Los rostros de la izquierda son el reflejo de la maldad, de la perversión, de todo aquello que se genera para que un país se desangre, sea por violencia subversiva, sea por manipulación mediática, sea por acciones delictivas y formas de desconocimiento provocado de las leyes “sea como sea, cuando sea, por lo que sea”, pero siempre acción agresiva en palabras y actos que luego sirven para justificar al revés, lo que se quiere explotar en hechos directos. No se trata de estigmatizar ni menospreciar -como las izquierdas del odio lo quieren presentar- sino de describir en los hechos y en las expresiones el discurso que construyen escalonadamente y que van convirtiendo en narrativas secuenciales, todo un guion que reemplaza la captura del poder por métodos revolucionarios, para hacerlo por métodos “democráticos” que absurdamente se les permite infiltrar para desnaturalizar el sistema que les sirve de ingreso para su aniquilación.

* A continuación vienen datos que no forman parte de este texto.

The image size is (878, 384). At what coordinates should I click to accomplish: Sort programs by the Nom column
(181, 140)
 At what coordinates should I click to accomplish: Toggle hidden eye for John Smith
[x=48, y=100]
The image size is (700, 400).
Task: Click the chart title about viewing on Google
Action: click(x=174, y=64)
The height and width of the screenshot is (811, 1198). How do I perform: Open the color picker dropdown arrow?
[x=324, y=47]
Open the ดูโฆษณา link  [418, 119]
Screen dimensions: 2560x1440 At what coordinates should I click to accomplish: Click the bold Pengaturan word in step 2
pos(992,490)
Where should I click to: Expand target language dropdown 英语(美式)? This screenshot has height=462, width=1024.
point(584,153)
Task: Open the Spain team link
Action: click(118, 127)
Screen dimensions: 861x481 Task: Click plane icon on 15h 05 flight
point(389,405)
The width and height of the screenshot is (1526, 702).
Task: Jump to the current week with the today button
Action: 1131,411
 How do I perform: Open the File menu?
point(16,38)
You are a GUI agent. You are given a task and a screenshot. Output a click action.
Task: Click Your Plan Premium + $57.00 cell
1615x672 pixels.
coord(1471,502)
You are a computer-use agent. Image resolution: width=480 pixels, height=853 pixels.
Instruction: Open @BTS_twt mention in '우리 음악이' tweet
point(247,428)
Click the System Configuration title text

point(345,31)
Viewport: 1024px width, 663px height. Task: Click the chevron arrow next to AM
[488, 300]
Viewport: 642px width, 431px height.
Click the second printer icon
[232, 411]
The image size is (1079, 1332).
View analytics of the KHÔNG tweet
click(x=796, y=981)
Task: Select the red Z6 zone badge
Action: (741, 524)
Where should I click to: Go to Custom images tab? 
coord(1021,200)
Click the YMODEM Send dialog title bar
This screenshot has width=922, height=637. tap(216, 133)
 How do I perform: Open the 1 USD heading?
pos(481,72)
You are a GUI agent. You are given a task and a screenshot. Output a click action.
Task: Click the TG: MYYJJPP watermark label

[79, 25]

Lo vemos en la bicameralidad que se le escapa del control al partido de gobierno, que mantiene una estrategia y pose de “invitar, convencer, almorzar, viajar, dar algo y recibir un voto”, cuando esa práctica no es sostenible, no camina en el tiempo, ya que los avezados negociantes de la izquierda “saben pedir más y peor”. Por eso a las izquierdas se les enfrenta, se les confronta, se les ahoga y desaparece con argumentos y diferencias que la gente tiene que evidenciar bajo un soporte comunicacional imparable, extenso, que se multiplique cada minuto.
Estamos en guerra y ¿no vemos, no sentimos las balas del odio izquierdista sobre nuestras vidas? Y encima, cada día que pasa ¿estamos sometidos al espectáculo ignominioso de la ignorancia, petulancia, incompetencia dañina que las izquierdas multiplican con disfuerzos y poses desde el Congreso de la República?
Dirán a todo no, pero son prestadores de negación, activistas de agresividad como primera reacción y militantes de una ideología que solo quiere destruir para avanzar, ellos, en el caos que los divierte, porque la destrucción es su esencia y se vanaglorian de los muertos, cuando no son los subversivos que defienden como “luchadores”.
Estamos en guerra contra una banda de ignorantes que se muestran así con desfachatez, pero gritan de horror y victimización si se les intenta educar con racionalidad. Entonces, como segunda reacción se les invita a dialogar y buscar consensos, pero ellos -los izquierdistas del odio- rompen el orden del equilibrio que no se les debió ceder y vuelven al grito y amenaza tomando el nombre del pueblo como propio, siéndoles ajeno en todo sentido.
¿Vamos a seguir por más años en lo mismo?